Tuesday, October 13, 2009

Meaning of life..

so tired, just came back from my cousin's funeral, tomorrow she'd be cremated.. this will be the hardest part for her mom.

tomorrow is another day of working day.. this whole day i keep on feel hungry, nothing satisfy my big appetite...

you know what? after this funeral, i really see how privileged i am to be in my family, to have my parents as my parents.. regardless of their imperfection their the best for me, God knows what is best for me. Our imperfections make us a very unique family.

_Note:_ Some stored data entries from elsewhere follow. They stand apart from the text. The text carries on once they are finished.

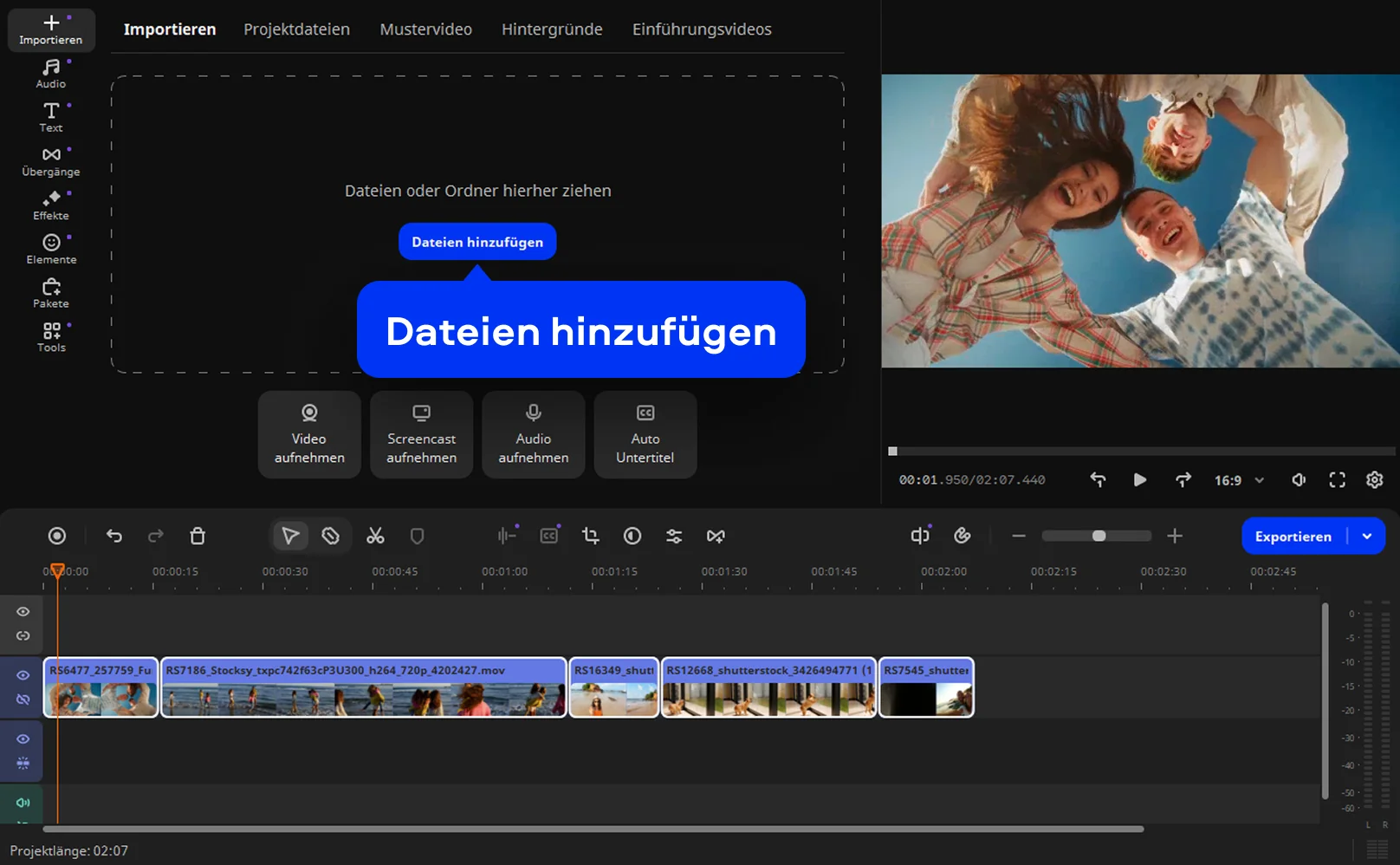Screen dimensions: 1400x865
Task: Click the crop tool icon
Action: pyautogui.click(x=591, y=537)
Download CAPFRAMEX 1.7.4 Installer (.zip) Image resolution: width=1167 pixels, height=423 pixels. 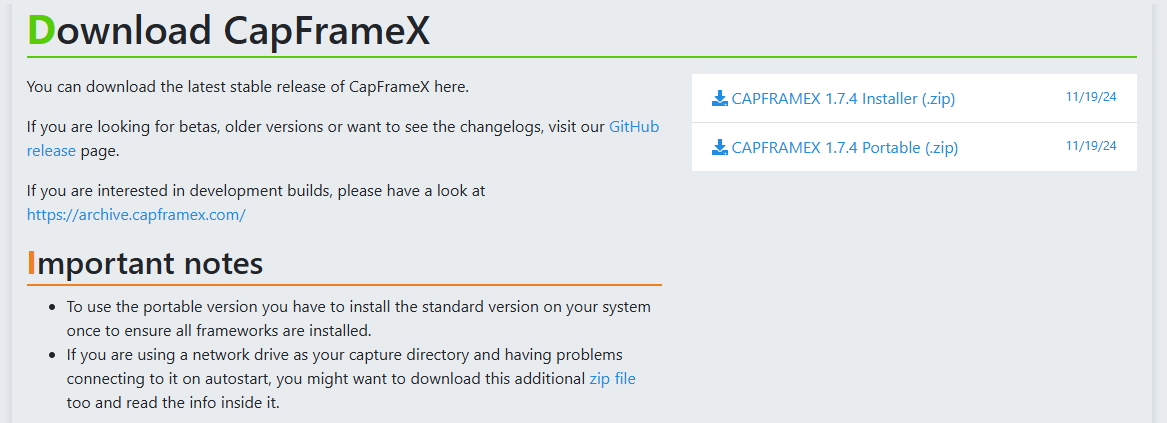pyautogui.click(x=844, y=99)
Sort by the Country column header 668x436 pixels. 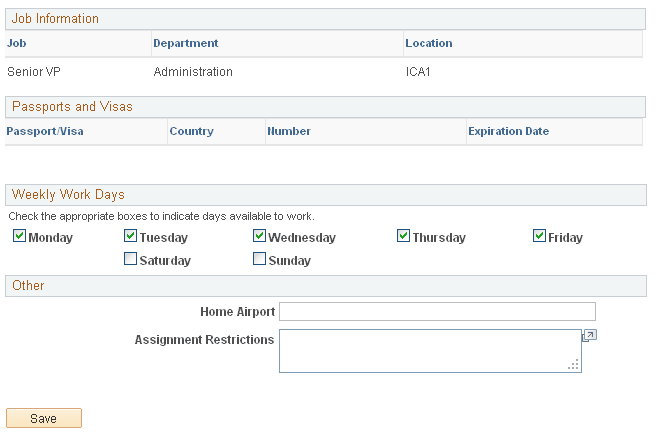[190, 131]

Imperfectly beautiful we are, i really thank God for my dad and my mom.

even when my mom and my dad couldnt spend much time when we are younger and couldnt give us the luxurious life when we were young, but they have set good examples before us.

i learn to be grateful, to be respectful, to be humble, to be strong, to be courageous, to be generous and to be loving from my parents. they have set examples for us to see and this is something that we cant gained from any other places.

its really a honor for me to have a parents like them and i really thank God for them.

why suddenly i rap bout this? it is because during the funeral, i have heard many stories of broken family, i have heard stories of parent's being ignorant and so many more stories that is rounding bout family issues.

and this funeral itself is the solid and vivid evidence of the ignorance of parents (this case is father la).. and also the evidence of broken value system in a family..

how a father runs a family will determined how the family will run, how a father lead his life will determined how the children lead their lives. when a father cant be a firm and wise family leader, the family will collapsed. when a father doesnt have a value system, the family will live in confusion. when a father cant provide to his family, the family will live in poverty not only physical but also spiritual.

this funeral really made me think a lot.

why some people cant just learn from experiences?
why some people cant learn from past mistakes?
why some people cant learn from success?